ASAJA alerta que los gastos suben, pero los precios que reciben agricultores y ganaderos en origen ‘siguen siendo los mismos’
Subida del SMI políticas, tomada espaldas de la realidad del campo. La organización agraria AVA-ASAJA denuncia que las subidas salariales obligatorias ahogan a las explotaciones, donde el coste real por trabajador ya roza los 2.000 euros mensuales, mientras los ingresos por producción permanecen estancados.
Desde 2018 el Salario Mínimo Interprofesional aumentó cerca de un 66%, pasando de 735 euros a 1.221 euros mensuales, lo que provocó que los costes laborales en el sector agrario subieran en la misma proporción durante la última revisión, según explicó ASAJA en un comunicado.
Las explotaciones agrícolas enfrentan ahora un gasto aproximado de 1.989 euros al mes por cada empleado, cifra que incluye el salario base más las cotizaciones sociales correspondientes, y que convierte la nómina en una carga insostenible para muchas empresas del campo.

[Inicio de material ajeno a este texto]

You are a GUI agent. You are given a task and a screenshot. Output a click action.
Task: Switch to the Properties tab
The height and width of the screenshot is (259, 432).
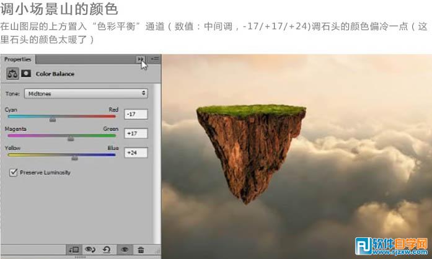click(x=17, y=59)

Costes disparados sin alivio en los ingresos
La organización también alertó sobre los efectos de impedir la compensación y absorción en convenios colectivos, ya que esta medida generaría más presión económica en explotaciones que ya operan con márgenes mínimos, agravando un escenario de pérdidas en buena parte de los sectores productivos y poniendo en riesgo la viabilidad de muchas fincas familiares.
«Desde ASAJA se insiste en que las decisiones salariales se toman sin tener en cuenta la realidad del campo», afirmó la organización, que destacó cómo mientras los costes laborales suben reiteradamente —un 66% en la última revisión—, los precios que reciben agricultores y ganaderos en origen “siguen siendo los mismos”.
AVA-ASAJA subrayó que si ese 66% hubiera ido acompañado de una subida equivalente en los precios de las producciones, la situación sería distinta, pero con precios bajos y costes crecientes muchas explotaciones no pueden hacer frente a la campaña, especialmente en sectores como el cereal, las frutas o las hortalizas.
En 2025 desaparecieron casi 20.000 trabajadores del sector, un dato que refleja la pérdida de actividad y la falta de rentabilidad que sufre el campo español, advierte e comunicado de la organización agraria.